En Tchétchénie, le calvaire de la communauté LGBTQ

Plus de 100 homosexuels auraient été arrêtés, torturés et emprisonnés.

Des militants pro-LGBTQ lors d’une marche à Saint-Pétersbourg, en Russie, le 1er mai 2013. Olga Maltseva/AFP

Début avril, le quotidien russe d'opposition Novaïa Gazeta révélait le calvaire des membres de la communauté LGBTQ (lesbiennes, gays, bisexuels, transsexuels et queer) en Tchétchénie. Cette petite république caucasienne, dirigée d'une main de fer par Ramzan Kadyrov, très proche de Vladimir Poutine, est connue pour faire peu de cas des droits de l'homme. Selon Elena Milashina, auteure de l'article, au moins cent personnes parmi lesquelles des dignitaires religieux et deux présentateurs de la télévision locale seraient détenues arbitrairement. Des personnes auraient également été tuées.
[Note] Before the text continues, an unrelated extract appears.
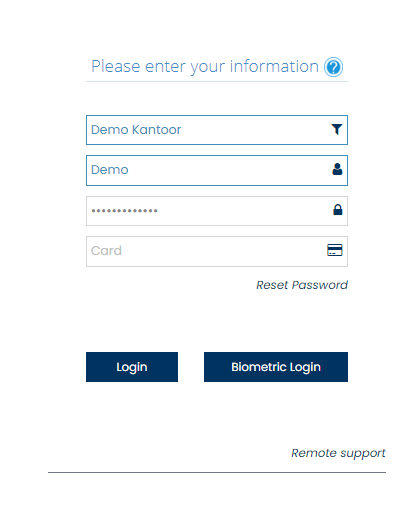Viewport: 405px width, 507px height.
Task: Click the Biometric Login button
Action: coord(276,367)
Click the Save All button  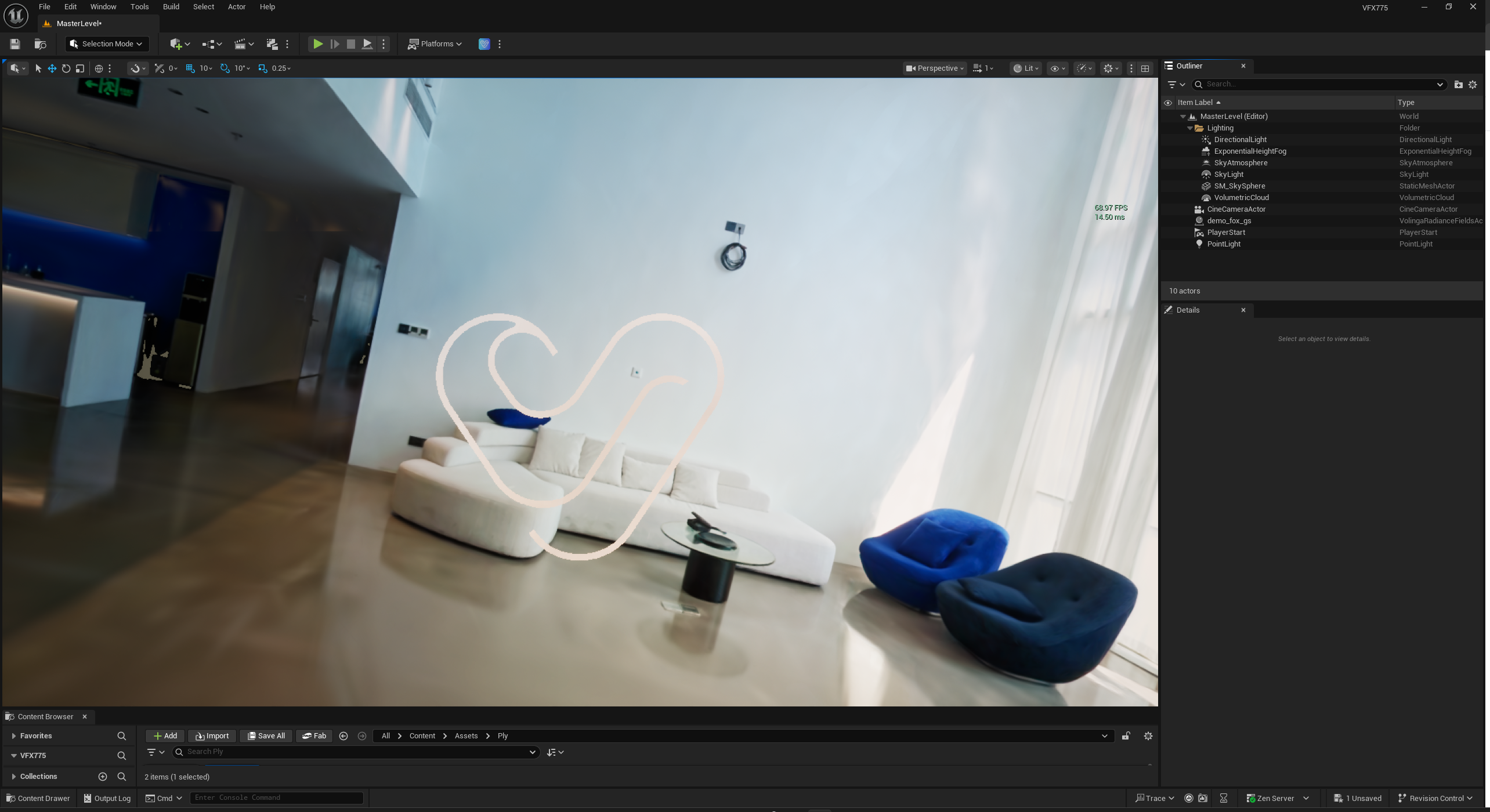(266, 736)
Ces faits ont été corroborés par des ONG indépendantes dont l'International Crisis Group (ICG). « Depuis le mois de mars, je reçois chaque jour des informations concernant des exactions commises sur des gays ; les témoignages se recoupent », commente ainsi Ekaterina Sokirianskaia, chargée de projet pour le Proche-Orient et le Caucase au sein de l'ONG.

 

Témoignages accablants
Certains rescapés, à l'instar d'Ali*, interrogé par L'Orient-Le Jour, tiennent à témoigner. « En Tchétchénie, il existe des prisons secrètes, et j'en connais au moins deux : à Argoun et à Tsotsin-Yurt. J'ai été détenu plusieurs mois dans la première. On y trouve de tout : outre les gays, il y avait des Syriens, des gars qui après avoir combattu dans les rangs de l'EI sont rentrés au pays, mais aussi des criminels de droit commun, pour la plupart trafiquants de stupéfiants. Nous vivions tous ensemble dans une grande bâtisse en dur. On nous avait alloué à chacun un espace de deux ou trois mètres dont on ne pouvait pas sortir. Trois fois par jour on nous emmenait aux toilettes. »
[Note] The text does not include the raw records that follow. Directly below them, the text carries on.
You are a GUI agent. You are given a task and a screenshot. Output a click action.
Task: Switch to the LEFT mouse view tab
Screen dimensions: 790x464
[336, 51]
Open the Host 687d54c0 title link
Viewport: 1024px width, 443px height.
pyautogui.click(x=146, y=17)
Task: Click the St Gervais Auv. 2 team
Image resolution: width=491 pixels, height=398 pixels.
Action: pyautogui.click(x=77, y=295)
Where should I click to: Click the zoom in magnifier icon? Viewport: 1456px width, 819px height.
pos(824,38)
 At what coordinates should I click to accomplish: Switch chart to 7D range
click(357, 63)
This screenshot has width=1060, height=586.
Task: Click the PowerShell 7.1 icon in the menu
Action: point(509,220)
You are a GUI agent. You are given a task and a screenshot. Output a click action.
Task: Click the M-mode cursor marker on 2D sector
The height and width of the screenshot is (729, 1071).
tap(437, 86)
Et puis il y avait les interrogatoires, dont le but était de connaître les contacts des détenus. « C'était de véritables séances de torture : électrochocs, coups toujours au-dessous de la ceinture et cela était si douloureux que je me mordais la main jusqu'au sang pour ne pas hurler. Il y avait également les moqueries, les insultes. Ils nous rabaissaient constamment, répétant que nous étions la lie de la société et que nous n'avions pas le droit de vivre. Ce n'est que quand nous étions réduits à un état quasi bestial, qu'ils appelaient nos parents pour qu'ils viennent nous chercher. »
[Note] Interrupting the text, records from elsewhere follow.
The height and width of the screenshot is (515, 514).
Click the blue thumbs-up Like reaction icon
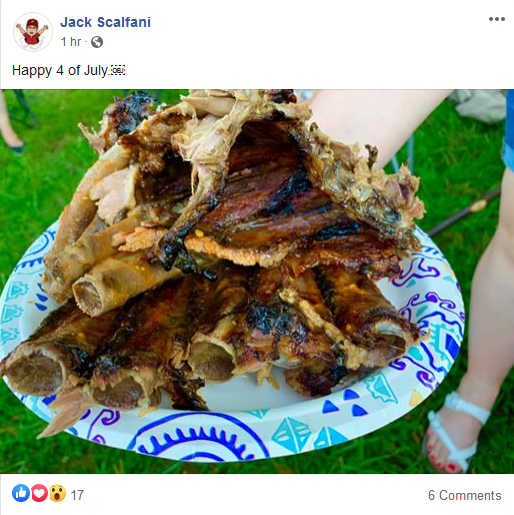click(x=21, y=493)
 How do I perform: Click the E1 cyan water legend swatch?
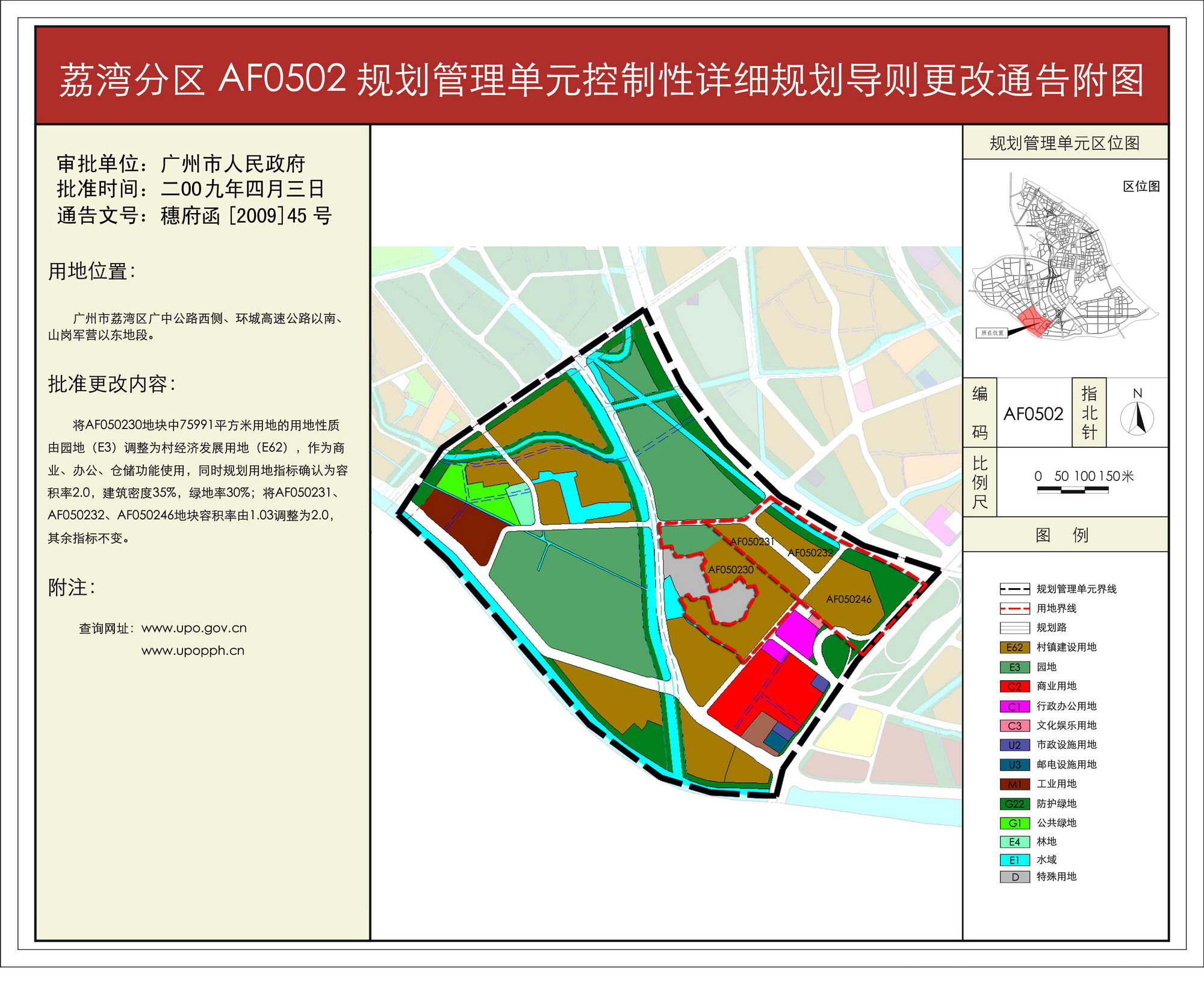(x=1014, y=860)
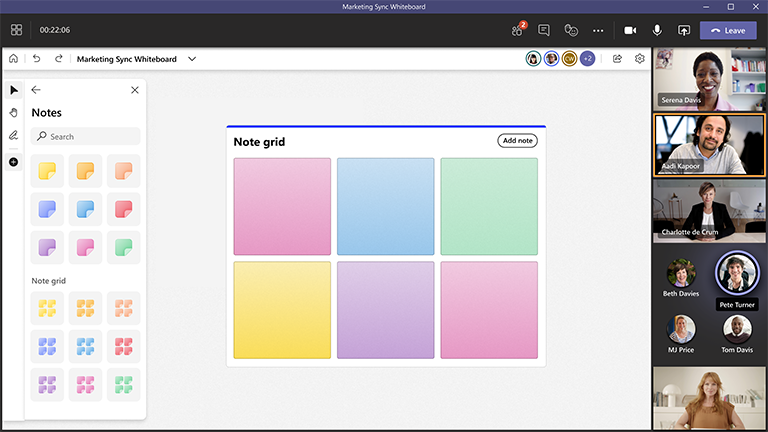
Task: Select the pointer arrow tool
Action: tap(13, 90)
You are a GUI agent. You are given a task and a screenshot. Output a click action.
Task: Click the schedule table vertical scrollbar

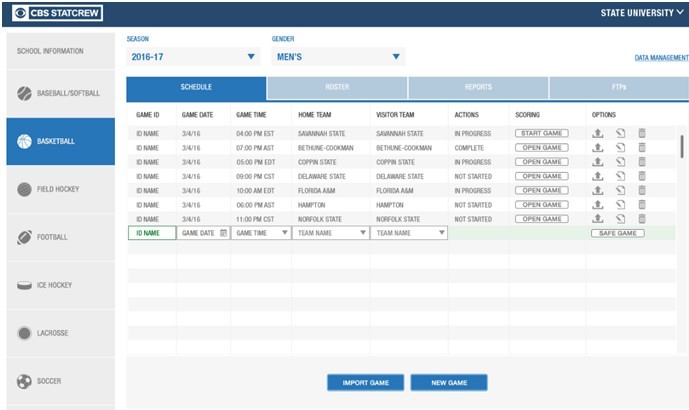682,147

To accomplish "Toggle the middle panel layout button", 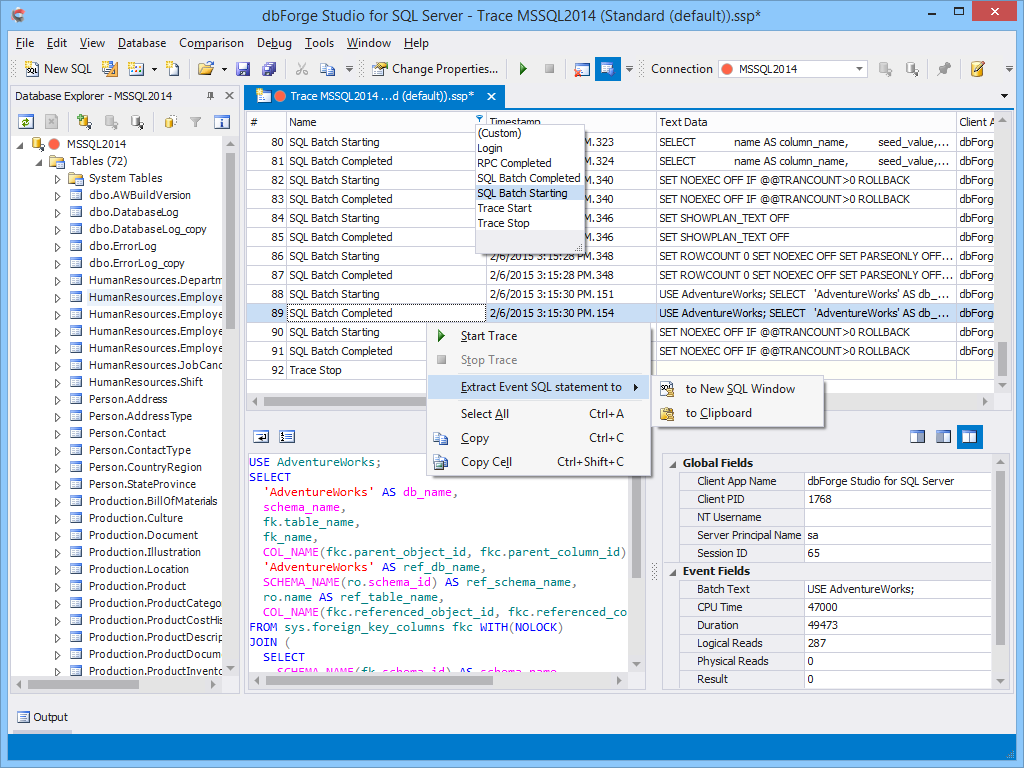I will point(943,437).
Abbas*, une autre victime de la police de Kadyrov, est parvenu à s'enfuir, mais a été retrouvé à Moscou grâce à son téléphone portable ; il a vite été ramené à Grozny. « Quand les policiers de mon village ont soupçonné que j'étais homosexuel, ils m'ont convoqué et ont commencé à me faire du chantage. J'ai payé une première fois plusieurs centaines d'euros pour qu'on me laisse tranquille : le prix du silence. Mais ils ont continué à me harceler. Parfois, ils venaient me chercher chez moi et m'emmenaient au commissariat de police. Là, ils me battaient et me torturaient avec des électrochocs. Quand je rentrais chez moi couvert de bleus, je racontais que je m'étais battu... Je me suis enfui à Moscou, j'ai même porté plainte auprès du ministère de l'Intérieur et du parquet, mais ils ont refusé de m'entendre sous prétexte qu'il n'y avait pas de preuves. »
Cette vague de violences sans précédent a été déclenchée après la décision de Nicolaï Alexeïev, l'un des militants LGBTQ les plus connus de Russie, d'organiser des gayprides dans les républiques caucasiennes en dépit de l'homophobie qui règne dans cette région. S'il n'a pas obtenu les autorisations nécessaires, les médias se sont emparés de l'information qui s'est répandue comme une traînée de poudre.

 

(Lire aussi : Pour en finir avec la marginalisation de la communauté LGBT...)

 

Moscou fait l'autruche
Les autorités russes ont vite fait d'affirmer ne pas être au courant de ces pratiques. Le porte-parole du Kremlin, Dimitri Peskov, a ainsi feint la surprise lorsqu'un journaliste lui a posé une question à ce sujet, affirmant qu'il « n'était pas au courant ». De son côté, Mikhaïl Fedotov, chargé des droits de l'homme auprès du président Vladimir Poutine, a promis une enquête, après avoir dit que sa collègue de Tchétchénie n'avait pas eu vent d'arrestations massives.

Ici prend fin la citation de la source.